Compute \(\lim_{x\to+\infty}f(x)\mathrm{~and~}\lim_{x\to-\infty}f(x)\) using algebraic properties of limits and the reciprocal power rules.
Example.
Evaluate \(\lim_{x\to\infty}\frac{3x^2-x-2}{5x^2+4x+1}\)
Solution.
The highest power in the denominator is \(x^{2}\). Divide the numerator and denominator by \(x^{2}\) to get:
\[\lim_{x\to\infty}\frac{3x^2-x-2}{5x^2+4x+1}=\lim_{x\to\infty}\frac{3-1/x-2/x^2}{5+4/x+1/x^2}=\frac{3-0-0}{5+0+0}=\frac{3}{5}\]
Thus the graph of \(f(x)=\frac{3x^2-x-2}{5x^2+4x+1}\) has a horizontal asymptote at \(y=\frac{3}{5}\). Note that the limit at \(-\infty\) gives the same answer.
Example.
Find \(\lim_{r\to-\infty}\frac{r^4-r^2+1}{r^5+r^3-r}.\)
Solution.
\[\lim_{r\to-\infty}\frac{r^4-r^2+1}{r^5+r^3-r}=\lim_{r\to-\infty}\frac{1/r-1/r^3+1/r^5}{1+1/r^2-1/r^4}=\frac{0-0+0}{1+0-0}=0\]
There is a horizontal asymptote at \(y=0\).
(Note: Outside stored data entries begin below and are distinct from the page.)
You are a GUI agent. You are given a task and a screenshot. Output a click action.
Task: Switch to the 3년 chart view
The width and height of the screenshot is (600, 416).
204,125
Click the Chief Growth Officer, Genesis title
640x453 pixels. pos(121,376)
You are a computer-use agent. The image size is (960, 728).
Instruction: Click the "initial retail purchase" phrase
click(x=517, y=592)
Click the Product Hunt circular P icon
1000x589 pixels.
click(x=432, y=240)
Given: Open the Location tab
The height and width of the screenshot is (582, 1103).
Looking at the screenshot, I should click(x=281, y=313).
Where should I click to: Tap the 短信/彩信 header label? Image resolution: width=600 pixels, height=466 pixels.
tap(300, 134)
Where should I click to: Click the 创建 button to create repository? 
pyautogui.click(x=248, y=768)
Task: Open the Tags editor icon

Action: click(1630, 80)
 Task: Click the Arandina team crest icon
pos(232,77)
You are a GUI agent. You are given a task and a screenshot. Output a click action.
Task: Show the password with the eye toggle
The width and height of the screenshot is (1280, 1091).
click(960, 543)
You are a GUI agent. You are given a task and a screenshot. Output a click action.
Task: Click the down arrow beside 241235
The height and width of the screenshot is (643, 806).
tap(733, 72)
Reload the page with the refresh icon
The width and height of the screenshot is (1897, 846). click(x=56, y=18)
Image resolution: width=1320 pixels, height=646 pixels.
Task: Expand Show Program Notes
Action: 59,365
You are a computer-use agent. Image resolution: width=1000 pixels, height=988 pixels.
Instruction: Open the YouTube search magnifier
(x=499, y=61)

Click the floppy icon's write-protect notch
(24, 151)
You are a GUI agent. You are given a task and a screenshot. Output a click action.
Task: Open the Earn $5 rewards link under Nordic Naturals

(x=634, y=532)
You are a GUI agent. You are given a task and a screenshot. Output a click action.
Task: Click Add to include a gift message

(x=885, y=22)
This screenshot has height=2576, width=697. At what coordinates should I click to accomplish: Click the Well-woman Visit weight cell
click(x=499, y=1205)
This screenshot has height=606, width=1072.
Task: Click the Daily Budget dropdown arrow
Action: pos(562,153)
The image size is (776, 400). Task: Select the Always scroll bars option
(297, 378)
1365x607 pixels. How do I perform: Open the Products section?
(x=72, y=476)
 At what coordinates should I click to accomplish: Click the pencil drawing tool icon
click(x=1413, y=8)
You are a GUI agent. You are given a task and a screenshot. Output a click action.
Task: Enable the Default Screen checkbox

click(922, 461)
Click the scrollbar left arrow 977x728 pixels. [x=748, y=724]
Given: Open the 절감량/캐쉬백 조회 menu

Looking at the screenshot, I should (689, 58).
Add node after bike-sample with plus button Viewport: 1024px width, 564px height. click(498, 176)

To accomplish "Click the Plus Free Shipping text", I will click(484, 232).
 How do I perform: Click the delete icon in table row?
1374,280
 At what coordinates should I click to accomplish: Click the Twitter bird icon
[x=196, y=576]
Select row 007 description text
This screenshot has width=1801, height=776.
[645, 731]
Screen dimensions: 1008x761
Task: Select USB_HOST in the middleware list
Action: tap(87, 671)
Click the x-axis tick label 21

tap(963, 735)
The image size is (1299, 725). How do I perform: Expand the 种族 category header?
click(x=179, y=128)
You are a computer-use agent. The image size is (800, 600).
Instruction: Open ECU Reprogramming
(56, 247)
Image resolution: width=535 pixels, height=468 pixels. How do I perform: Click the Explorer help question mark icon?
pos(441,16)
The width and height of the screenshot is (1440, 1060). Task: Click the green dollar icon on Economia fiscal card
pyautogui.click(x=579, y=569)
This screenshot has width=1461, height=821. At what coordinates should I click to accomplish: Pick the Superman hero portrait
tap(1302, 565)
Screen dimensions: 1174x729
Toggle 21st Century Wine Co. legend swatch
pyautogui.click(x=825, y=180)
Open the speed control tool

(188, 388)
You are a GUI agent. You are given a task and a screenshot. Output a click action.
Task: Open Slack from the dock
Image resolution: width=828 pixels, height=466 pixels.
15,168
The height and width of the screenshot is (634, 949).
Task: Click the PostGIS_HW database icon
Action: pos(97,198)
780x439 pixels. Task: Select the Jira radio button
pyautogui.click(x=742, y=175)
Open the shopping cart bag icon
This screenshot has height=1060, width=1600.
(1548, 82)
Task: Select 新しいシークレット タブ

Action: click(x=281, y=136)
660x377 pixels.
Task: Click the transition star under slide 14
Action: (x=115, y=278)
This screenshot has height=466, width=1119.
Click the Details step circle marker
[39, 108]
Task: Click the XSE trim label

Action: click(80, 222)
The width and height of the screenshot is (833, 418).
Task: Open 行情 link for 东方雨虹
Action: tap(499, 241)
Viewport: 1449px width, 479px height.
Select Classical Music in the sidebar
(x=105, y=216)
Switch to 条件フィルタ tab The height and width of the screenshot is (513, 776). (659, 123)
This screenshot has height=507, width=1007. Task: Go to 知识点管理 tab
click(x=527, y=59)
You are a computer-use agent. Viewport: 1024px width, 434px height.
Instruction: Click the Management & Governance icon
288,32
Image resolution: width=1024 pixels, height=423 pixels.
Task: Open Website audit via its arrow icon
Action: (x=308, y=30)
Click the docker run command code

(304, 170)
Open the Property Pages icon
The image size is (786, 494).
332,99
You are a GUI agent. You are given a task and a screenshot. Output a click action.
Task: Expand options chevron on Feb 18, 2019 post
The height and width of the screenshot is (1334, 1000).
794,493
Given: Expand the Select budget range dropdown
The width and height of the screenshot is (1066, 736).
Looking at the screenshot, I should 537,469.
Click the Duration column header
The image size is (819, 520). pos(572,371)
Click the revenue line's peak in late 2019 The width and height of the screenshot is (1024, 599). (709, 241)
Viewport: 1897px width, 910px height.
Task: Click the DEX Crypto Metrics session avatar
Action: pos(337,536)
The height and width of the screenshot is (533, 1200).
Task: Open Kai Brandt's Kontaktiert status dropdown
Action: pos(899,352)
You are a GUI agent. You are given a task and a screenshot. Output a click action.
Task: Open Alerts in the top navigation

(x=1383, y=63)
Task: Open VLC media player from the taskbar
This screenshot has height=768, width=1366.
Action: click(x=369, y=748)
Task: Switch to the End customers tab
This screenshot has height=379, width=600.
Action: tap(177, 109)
Note that the limit at \(+\infty\) gives the same answer.
Example.
Find \(\lim_{x\to+\infty}\frac{x^2+x}{3-x}.\)
Solution.
\[\lim_{x\to+\infty}\frac{x^2+x}{3-x}=\lim_{x\to+\infty}\frac{x+1}{3/x-1}=-\infty \]
Thus, the graph of \(f(x)=\frac{x^2+x}{3-x}\) has no horizontal asymptote at \(+\infty\).
Note that to find the horizontal asymptotes, the limit at \(-\infty\) must be checked as well.